MAJURO, Marshall Islands (AP): The people of the Central Pacific do not need science to understand one possible effect of global warming.


These Micronesians, whose islands spread from near the Philippines on the west to five hours from Hawaii on the east, require no charts or graphs to know that rising ocean water is a critical and constant presence in their lives.
When the moon is full, the ocean waves at high tide are several feet higher than ever in the past, according to longtime island residents.


The powder sand beach of Laura village at the tip of Majuro Atoll, Marshall Islands, is famous throughout the Marshalls for its beauty and tranquility.


But today, the beach is noticeably narrower. Some of its giant trees lie half in the ocean, half on the sand, their gnarled roots reaching up like the desperate fingers of the dying.


The 7,897-foot (2,407-meter) asphalt runway of the Amata Kabua International Airport, on the road from the capital, Majuro, to Laura, was constructed by building a causeway across several small islands. It is just wide enough for the two-lane road and the runway, the ocean on one side, the lagoon on the other.
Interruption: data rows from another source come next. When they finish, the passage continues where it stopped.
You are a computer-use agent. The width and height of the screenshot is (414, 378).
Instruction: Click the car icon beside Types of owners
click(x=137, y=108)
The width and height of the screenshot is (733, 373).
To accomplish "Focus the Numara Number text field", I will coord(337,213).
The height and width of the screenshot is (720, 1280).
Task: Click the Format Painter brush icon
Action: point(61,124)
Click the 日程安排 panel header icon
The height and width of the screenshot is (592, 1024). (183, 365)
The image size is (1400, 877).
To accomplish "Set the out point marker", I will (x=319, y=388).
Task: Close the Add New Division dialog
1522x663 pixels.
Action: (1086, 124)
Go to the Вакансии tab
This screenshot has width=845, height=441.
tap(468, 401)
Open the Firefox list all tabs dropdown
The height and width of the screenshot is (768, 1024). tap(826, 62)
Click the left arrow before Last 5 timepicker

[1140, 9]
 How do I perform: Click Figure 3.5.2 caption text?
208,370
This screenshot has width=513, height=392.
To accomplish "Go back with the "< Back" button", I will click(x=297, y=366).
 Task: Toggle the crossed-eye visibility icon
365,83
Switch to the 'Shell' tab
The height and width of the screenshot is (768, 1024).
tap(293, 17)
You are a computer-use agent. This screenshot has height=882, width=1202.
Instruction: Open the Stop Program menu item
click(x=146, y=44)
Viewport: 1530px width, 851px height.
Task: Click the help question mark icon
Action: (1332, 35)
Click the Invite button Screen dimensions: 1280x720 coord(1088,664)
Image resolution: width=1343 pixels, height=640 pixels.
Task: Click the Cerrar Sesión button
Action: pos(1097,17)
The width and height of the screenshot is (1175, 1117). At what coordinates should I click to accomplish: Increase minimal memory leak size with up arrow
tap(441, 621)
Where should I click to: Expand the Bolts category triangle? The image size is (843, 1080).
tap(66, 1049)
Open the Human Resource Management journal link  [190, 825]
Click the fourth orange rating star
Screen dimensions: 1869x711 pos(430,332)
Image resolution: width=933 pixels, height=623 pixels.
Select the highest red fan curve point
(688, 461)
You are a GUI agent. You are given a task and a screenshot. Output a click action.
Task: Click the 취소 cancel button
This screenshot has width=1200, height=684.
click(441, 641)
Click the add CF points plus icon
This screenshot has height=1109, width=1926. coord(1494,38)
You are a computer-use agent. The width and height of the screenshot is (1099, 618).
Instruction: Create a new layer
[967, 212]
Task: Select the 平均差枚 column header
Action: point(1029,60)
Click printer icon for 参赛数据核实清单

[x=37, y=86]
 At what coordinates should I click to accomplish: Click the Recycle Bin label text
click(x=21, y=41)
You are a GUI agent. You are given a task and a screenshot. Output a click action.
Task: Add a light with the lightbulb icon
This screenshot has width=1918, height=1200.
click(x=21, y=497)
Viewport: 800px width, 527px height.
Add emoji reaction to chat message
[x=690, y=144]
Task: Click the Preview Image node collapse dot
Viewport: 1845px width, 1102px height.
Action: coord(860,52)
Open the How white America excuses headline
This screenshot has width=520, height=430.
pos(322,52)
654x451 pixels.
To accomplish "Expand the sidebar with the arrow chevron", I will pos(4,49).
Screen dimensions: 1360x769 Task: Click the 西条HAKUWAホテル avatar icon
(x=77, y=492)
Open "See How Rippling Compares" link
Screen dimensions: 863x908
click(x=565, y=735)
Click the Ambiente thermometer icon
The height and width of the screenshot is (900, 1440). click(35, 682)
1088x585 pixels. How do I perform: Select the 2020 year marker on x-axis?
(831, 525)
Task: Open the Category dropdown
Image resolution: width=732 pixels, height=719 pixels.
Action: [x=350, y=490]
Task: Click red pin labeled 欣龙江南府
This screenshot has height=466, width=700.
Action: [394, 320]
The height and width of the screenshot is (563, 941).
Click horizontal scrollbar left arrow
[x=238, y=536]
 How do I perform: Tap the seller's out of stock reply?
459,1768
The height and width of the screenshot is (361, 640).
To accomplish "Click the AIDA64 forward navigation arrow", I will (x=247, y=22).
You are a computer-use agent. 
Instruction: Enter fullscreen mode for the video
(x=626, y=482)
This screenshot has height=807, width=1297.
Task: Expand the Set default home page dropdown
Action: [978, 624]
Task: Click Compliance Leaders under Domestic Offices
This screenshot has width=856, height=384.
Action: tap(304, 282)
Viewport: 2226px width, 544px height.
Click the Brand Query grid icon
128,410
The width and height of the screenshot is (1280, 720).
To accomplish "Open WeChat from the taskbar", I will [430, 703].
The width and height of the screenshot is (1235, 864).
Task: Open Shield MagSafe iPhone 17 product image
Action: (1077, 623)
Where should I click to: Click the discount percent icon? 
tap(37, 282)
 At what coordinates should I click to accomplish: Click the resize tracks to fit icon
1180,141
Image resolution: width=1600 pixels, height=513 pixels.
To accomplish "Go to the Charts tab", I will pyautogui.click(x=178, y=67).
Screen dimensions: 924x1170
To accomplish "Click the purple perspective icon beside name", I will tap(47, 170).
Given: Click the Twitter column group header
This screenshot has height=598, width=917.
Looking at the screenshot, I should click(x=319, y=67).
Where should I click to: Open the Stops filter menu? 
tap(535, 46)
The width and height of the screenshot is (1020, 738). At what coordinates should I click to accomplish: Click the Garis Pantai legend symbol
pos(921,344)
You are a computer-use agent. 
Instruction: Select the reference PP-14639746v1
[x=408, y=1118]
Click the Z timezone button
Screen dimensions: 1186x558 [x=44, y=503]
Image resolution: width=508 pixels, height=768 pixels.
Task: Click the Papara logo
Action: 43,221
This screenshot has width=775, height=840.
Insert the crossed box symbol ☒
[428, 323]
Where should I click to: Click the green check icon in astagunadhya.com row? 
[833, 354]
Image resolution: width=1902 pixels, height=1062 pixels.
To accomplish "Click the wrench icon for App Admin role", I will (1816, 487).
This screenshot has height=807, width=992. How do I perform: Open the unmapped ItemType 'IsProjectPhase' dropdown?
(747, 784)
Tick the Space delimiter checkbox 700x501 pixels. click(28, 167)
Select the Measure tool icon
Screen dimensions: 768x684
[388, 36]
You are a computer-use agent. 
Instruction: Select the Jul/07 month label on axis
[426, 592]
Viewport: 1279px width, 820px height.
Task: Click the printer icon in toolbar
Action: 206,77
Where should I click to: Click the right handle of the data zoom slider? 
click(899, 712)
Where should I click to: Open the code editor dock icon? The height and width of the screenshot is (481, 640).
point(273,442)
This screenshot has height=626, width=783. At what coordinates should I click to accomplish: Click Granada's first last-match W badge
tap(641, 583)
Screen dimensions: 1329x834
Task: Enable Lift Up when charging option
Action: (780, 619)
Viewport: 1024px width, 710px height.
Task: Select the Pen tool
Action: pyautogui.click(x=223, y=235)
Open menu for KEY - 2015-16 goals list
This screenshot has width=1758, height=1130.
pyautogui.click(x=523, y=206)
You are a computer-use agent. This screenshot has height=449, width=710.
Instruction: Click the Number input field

This runway, only six feet (1.8 meters) above the ocean, is a major source of fresh drinking water as well as of tourism and trade. Sea walls have been built on both sides of the road to the airport and the runway itself, and are now being continued toward Laura.


“Sometimes, the ocean washes across this road. It never did before,” said a leading Marshallese, Carmen Bigler, president of Women United Together for the Marshall Islands and the first woman member of the former Congress of Micronesia.